Requirement: If a record below holds a picture, leave the picture out and copy the rest exactly.

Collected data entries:
Content starts
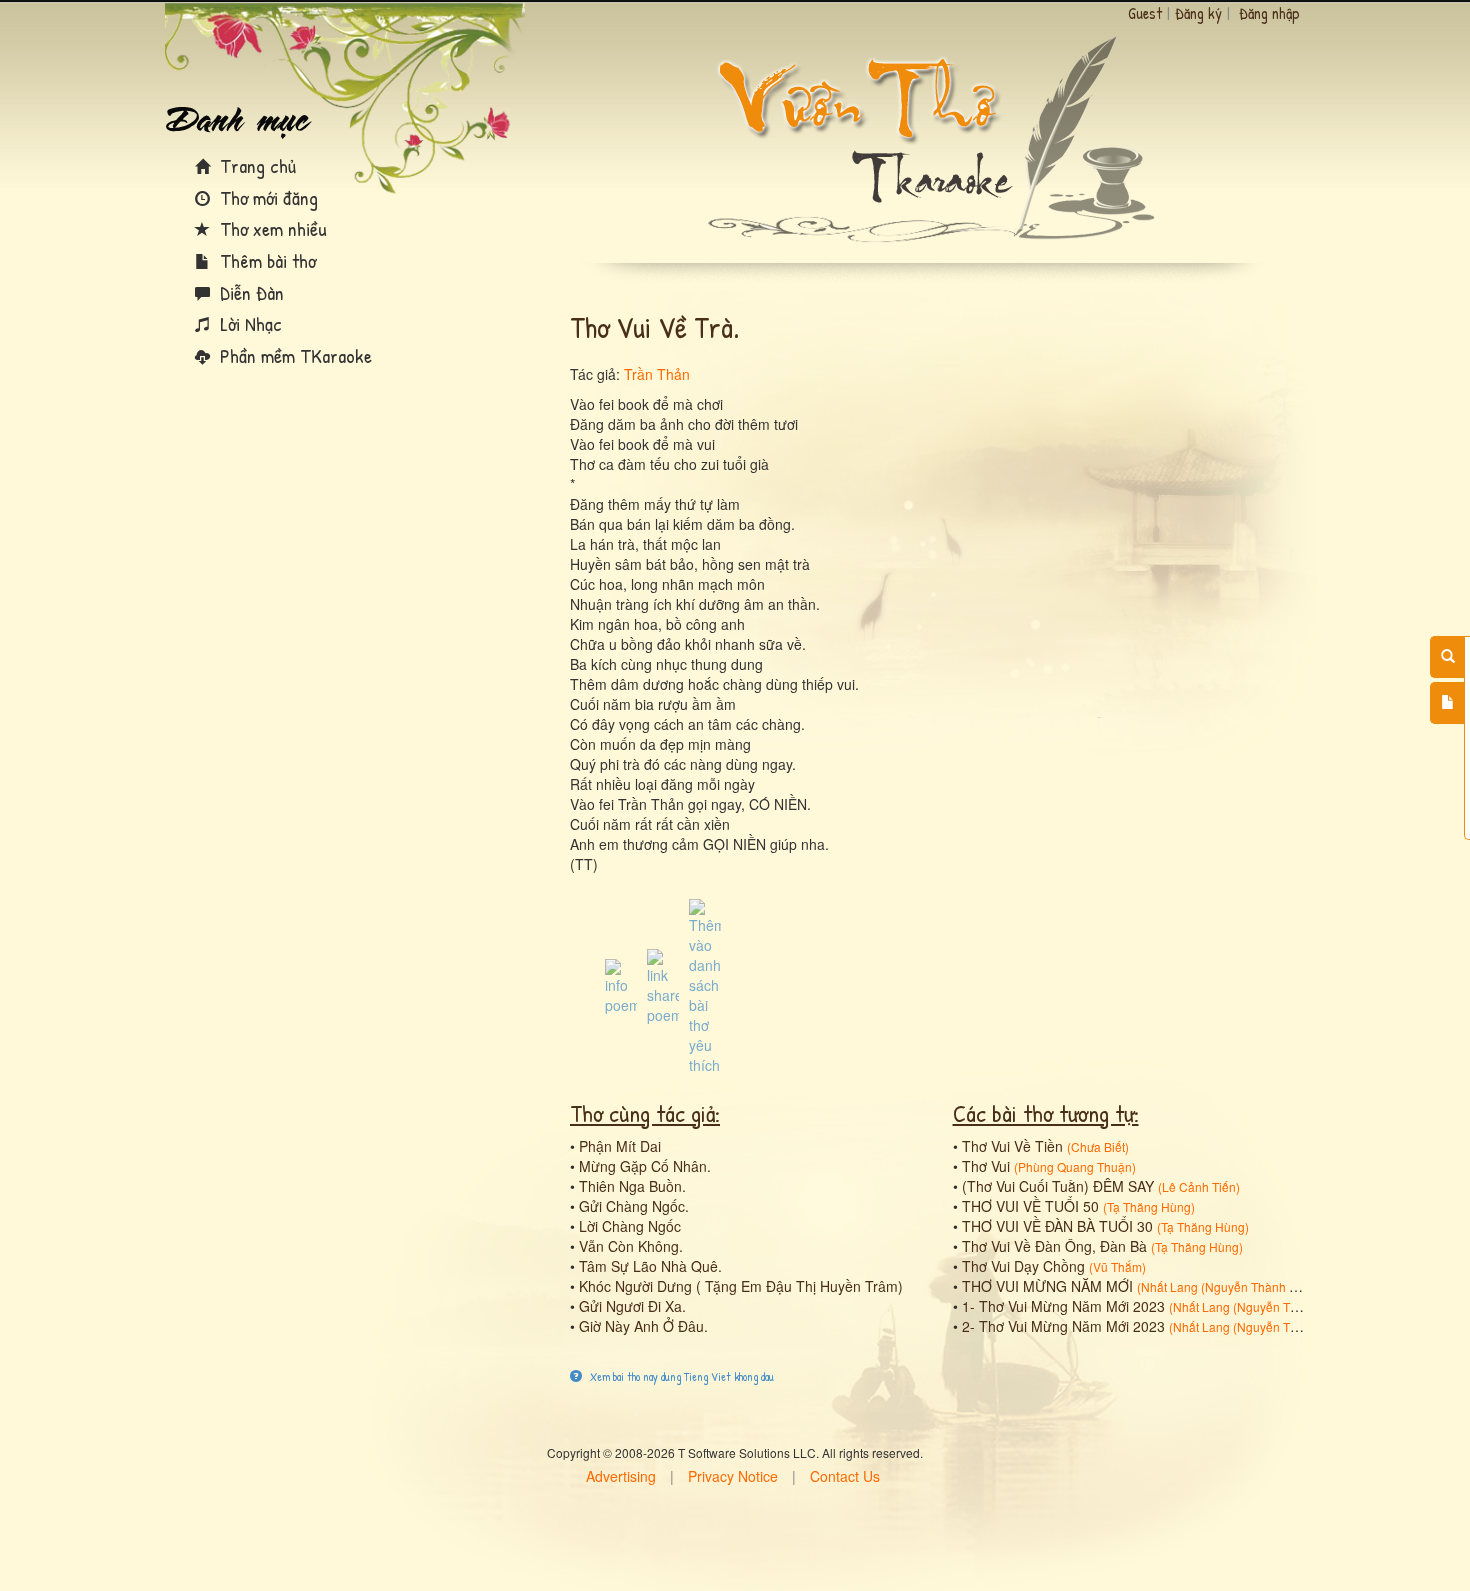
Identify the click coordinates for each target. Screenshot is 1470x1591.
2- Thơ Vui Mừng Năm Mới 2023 (1063, 1326)
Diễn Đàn (249, 292)
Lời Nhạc (248, 323)
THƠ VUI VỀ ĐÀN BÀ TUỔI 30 (1057, 1226)
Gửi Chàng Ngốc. (634, 1206)
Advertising (621, 1476)
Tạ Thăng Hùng (1149, 1206)
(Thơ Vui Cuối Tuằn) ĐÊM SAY (1058, 1186)
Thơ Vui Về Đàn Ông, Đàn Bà (1054, 1246)
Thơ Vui (986, 1166)
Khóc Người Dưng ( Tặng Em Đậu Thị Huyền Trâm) (741, 1286)
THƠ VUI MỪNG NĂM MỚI (1047, 1286)
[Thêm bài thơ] (1447, 703)
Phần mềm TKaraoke (293, 355)
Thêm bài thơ (265, 260)
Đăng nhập (1269, 13)
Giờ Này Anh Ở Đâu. (643, 1326)
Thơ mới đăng (266, 197)
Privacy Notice (733, 1476)
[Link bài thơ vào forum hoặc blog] (663, 985)
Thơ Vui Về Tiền (1012, 1146)
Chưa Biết (1098, 1146)
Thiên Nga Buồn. (632, 1186)
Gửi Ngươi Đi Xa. (632, 1306)
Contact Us (845, 1476)
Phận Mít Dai (620, 1146)
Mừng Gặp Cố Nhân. (645, 1166)
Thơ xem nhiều (271, 228)
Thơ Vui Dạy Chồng (1023, 1266)
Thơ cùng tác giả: (645, 1113)
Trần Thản (657, 374)
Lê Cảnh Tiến (1199, 1186)
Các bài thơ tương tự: (1046, 1113)
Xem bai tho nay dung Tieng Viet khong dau (680, 1376)
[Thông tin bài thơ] (621, 985)
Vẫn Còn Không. (631, 1246)
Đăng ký (1198, 13)
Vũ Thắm (1117, 1266)
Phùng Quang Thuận (1075, 1166)
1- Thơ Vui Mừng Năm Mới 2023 (1063, 1306)
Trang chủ (255, 165)
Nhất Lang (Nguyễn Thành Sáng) (1231, 1286)
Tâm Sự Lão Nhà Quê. (650, 1266)
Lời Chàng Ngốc (630, 1226)
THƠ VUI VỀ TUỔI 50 (1030, 1206)
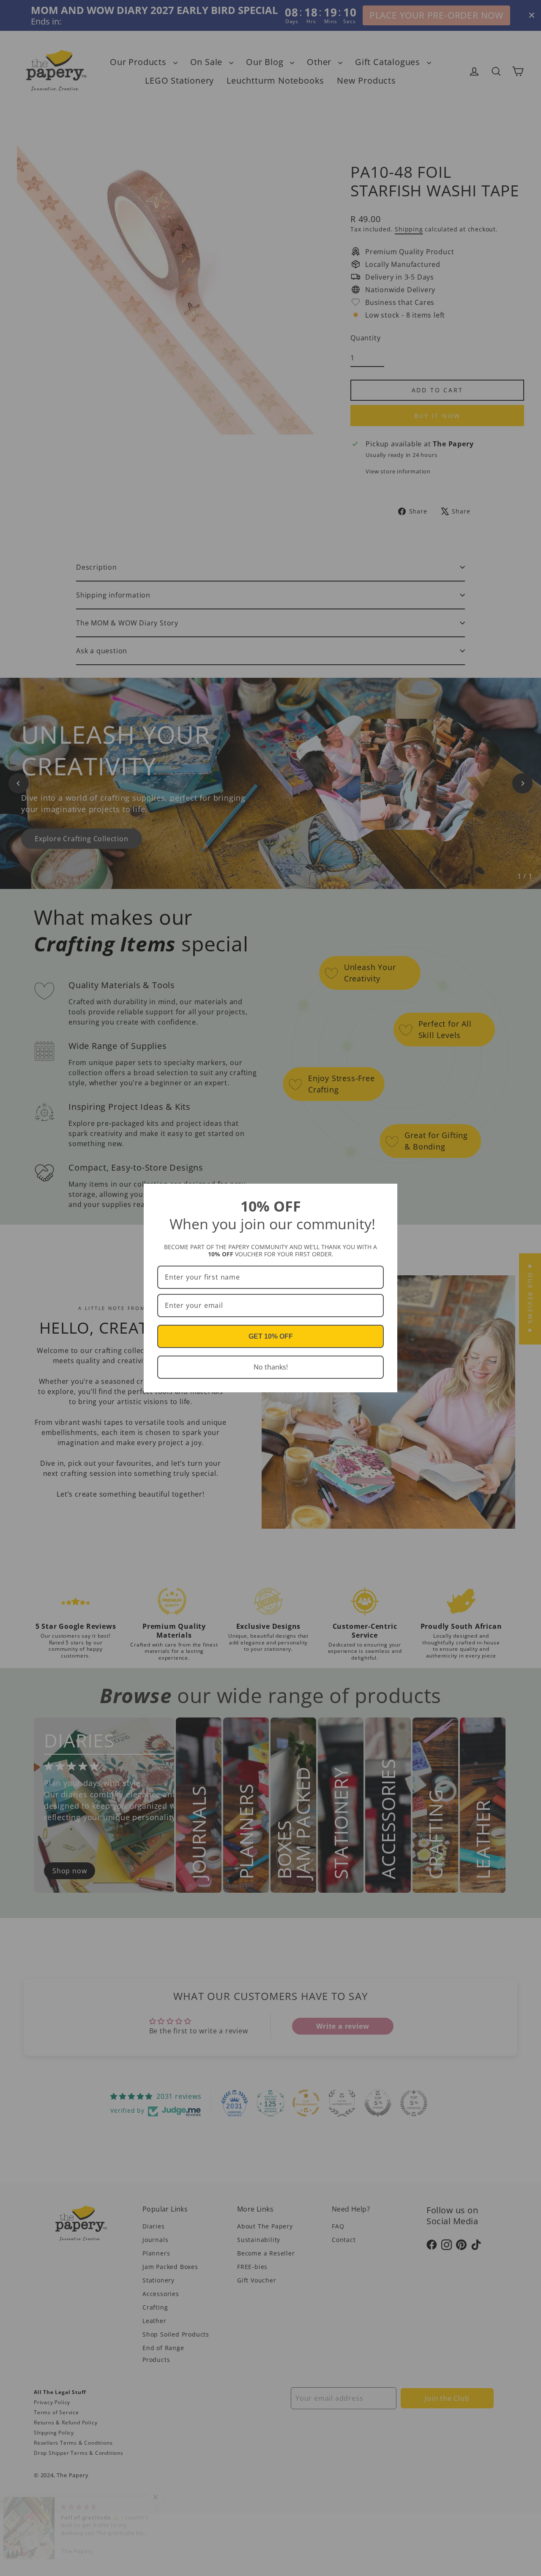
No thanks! (271, 1367)
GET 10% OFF (271, 1336)
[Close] (387, 1194)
Content ends
Task response:
Identify the click coordinates for each target. Screenshot is 1470x1591.
2- Thơ Vui Mừng Năm Mới 2023 (1063, 1326)
Diễn Đàn (249, 292)
Lời Nhạc (248, 323)
THƠ VUI VỀ ĐÀN BÀ TUỔI 30 (1057, 1226)
Gửi Chàng Ngốc. (634, 1206)
Advertising (621, 1476)
Tạ Thăng Hùng (1149, 1206)
(Thơ Vui Cuối Tuằn) ĐÊM SAY (1058, 1186)
Thơ Vui Về Đàn Ông, Đàn Bà (1054, 1246)
Thơ Vui (986, 1166)
Khóc Người Dưng ( Tặng Em Đậu Thị Huyền Trâm) (741, 1286)
THƠ VUI MỪNG NĂM MỚI (1047, 1286)
[Thêm bài thơ] (1447, 703)
Phần mềm TKaraoke (293, 355)
Thêm bài thơ (265, 260)
Đăng nhập (1269, 13)
Giờ Này Anh Ở Đâu. (643, 1326)
Thơ mới đăng (266, 197)
Privacy Notice (733, 1476)
[Link bài thơ vào forum hoặc blog] (663, 985)
Thơ Vui Về Tiền (1012, 1146)
Chưa Biết (1098, 1146)
Thiên Nga Buồn. (632, 1186)
Gửi Ngươi Đi Xa. (632, 1306)
Contact Us (845, 1476)
Phận Mít Dai (620, 1146)
Mừng Gặp Cố Nhân. (645, 1166)
Thơ xem nhiều (271, 228)
Thơ Vui Dạy Chồng (1023, 1266)
Thơ cùng tác giả: (645, 1113)
Trần Thản (657, 374)
Lê Cảnh Tiến (1199, 1186)
Các bài thơ tương tự: (1046, 1113)
Xem bai tho nay dung Tieng Viet khong dau (680, 1376)
[Thông tin bài thơ] (621, 985)
Vẫn Còn Không. (631, 1246)
Đăng ký (1198, 13)
Vũ Thắm (1117, 1266)
Phùng Quang Thuận (1075, 1166)
1- Thơ Vui Mừng Năm Mới 2023 (1063, 1306)
Trang chủ (255, 165)
Nhất Lang (Nguyễn Thành Sáng) (1231, 1286)
Tâm Sự Lão Nhà Quê. (650, 1266)
Lời Chàng Ngốc (630, 1226)
THƠ VUI VỀ TUỔI 50 (1030, 1206)
No thanks! (271, 1367)
GET 10% OFF (271, 1336)
[Close] (387, 1194)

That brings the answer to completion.